The fashion brand Dolls Kill is selling “sexy Bernie Sanders” costumes for Halloween. The look is inspired by the left-wing senator’s famous inauguration day outfit and includes a mask, mittens and baggy grey fleece – all for £72. I’m sold, says Mia Mercado in The Cut. The costume has a face mask, “safe and responsible”; you get to wear a coat, “warm! Smart!”; and trousers are not required, “premium comfort”.
Sanders was less thrilled. If people want to be properly scared this Halloween, “they should see how hard the wealthy and world’s biggest corporations are fighting to stop Congress from finally addressing the long-neglected needs of the working class”, said his spokesman, Mike Casca, in a statement. “I’m shuddering at my desk just thinking about it.”
Oh, woke is me: Shakespeare now comes with trigger warnings
This summer, Shakespeare’s Globe theatre tacked on warnings to a production of Romeo and Juliet that the play featured suicide, references to drug use and fake blood. The Globe is not the only outfit to have done something like this, says Professor Carol Chillington Rutter in The Times. Five years ago Cambridge University attached a trigger warning to Titus Andronicus. “My students guffawed.” At the University of Warwick, undergrads are “made of sterner stuff”. Their entire English degree comes with a trigger warning that reads: “This course exposes you to ideas that shock, disturb, challenge, transform. Ideas you’ll use as equipment for living. To remind you that no one gets out of life alive.”
Is support for snowflakes melting away?
It’s easy to “laugh off the snowflakes on college campuses”, says Gerard Baker in The Times. But the experience of conservative law professor William Jacobson at Cornell University, New York state, is horribly common. In 2017, woke protestors greeted his lecture at an event titled An Examination of Hate Speech and Free Speech on College Campuses with “unironic rage”. Distraught students were led to a safe space in the library and given colouring books and pencils to channel “the trauma of finding themselves in the vicinity of someone with views they found objectionable”. Twenty-one colleagues then denounced Jacobson, who only kept his job because he had tenure. Thanks to wokeism, we are plunging into “ideological totalitarianism”.
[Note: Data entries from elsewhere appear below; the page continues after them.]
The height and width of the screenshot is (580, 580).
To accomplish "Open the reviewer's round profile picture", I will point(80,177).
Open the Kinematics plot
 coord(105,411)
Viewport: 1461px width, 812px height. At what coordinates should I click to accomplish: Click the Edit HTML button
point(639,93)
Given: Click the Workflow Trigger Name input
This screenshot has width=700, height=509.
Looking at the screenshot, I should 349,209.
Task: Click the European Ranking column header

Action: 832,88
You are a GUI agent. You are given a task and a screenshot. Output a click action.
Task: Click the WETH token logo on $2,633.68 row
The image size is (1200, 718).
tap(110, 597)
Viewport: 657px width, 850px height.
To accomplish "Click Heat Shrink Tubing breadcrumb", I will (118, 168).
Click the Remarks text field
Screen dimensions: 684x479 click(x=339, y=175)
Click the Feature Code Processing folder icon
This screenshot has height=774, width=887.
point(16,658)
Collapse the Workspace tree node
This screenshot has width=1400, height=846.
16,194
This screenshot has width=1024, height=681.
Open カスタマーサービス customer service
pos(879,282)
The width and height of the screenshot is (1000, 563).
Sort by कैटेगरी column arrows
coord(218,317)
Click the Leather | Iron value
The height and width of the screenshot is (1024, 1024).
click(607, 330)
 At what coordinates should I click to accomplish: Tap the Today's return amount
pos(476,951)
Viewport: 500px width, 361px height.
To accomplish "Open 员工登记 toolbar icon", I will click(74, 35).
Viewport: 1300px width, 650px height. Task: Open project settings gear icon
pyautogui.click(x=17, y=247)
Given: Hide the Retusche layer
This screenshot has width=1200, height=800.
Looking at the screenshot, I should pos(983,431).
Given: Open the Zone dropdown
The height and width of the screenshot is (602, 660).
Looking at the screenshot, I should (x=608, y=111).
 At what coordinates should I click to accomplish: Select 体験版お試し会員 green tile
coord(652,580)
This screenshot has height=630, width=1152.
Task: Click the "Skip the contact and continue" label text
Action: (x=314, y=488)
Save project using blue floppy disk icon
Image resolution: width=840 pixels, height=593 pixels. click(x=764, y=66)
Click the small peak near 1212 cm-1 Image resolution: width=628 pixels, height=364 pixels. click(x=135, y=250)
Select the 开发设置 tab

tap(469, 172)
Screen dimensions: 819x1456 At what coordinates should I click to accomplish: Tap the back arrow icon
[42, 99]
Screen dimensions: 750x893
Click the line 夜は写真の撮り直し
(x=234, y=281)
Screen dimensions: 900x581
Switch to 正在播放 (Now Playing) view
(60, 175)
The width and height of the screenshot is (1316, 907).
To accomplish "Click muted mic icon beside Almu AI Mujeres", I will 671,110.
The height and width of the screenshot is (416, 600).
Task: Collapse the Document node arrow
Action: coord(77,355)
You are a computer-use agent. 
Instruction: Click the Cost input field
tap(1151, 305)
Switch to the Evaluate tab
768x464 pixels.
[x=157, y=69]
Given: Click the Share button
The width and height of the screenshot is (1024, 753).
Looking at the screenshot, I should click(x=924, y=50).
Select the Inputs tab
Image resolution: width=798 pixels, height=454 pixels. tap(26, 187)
But maybe the tide is turning, says Andrew Sullivan in The Weekly Dish. There are glimmers that we’re all reconsidering “the most zealous aspects of this new illiberalism”. The left-leaning New Yorker magazine sympathetically profiled an academic geneticist, Kathryn Paige Harden, whose work strongly suggests genetics plays a role in “social outcomes”. A cornerstone of wokeism is critical race theory (CRT), “which insists that absolutely nothing but white supremacist society leads to inequalities”. If Harden is proved right, CRT is “dead in the water”. We shouldn’t downplay America’s sexism and racism, of course, but we should be grateful that “the antibodies to this new McCarthyism are beginning to propagate”. A calmer, middle way will emerge.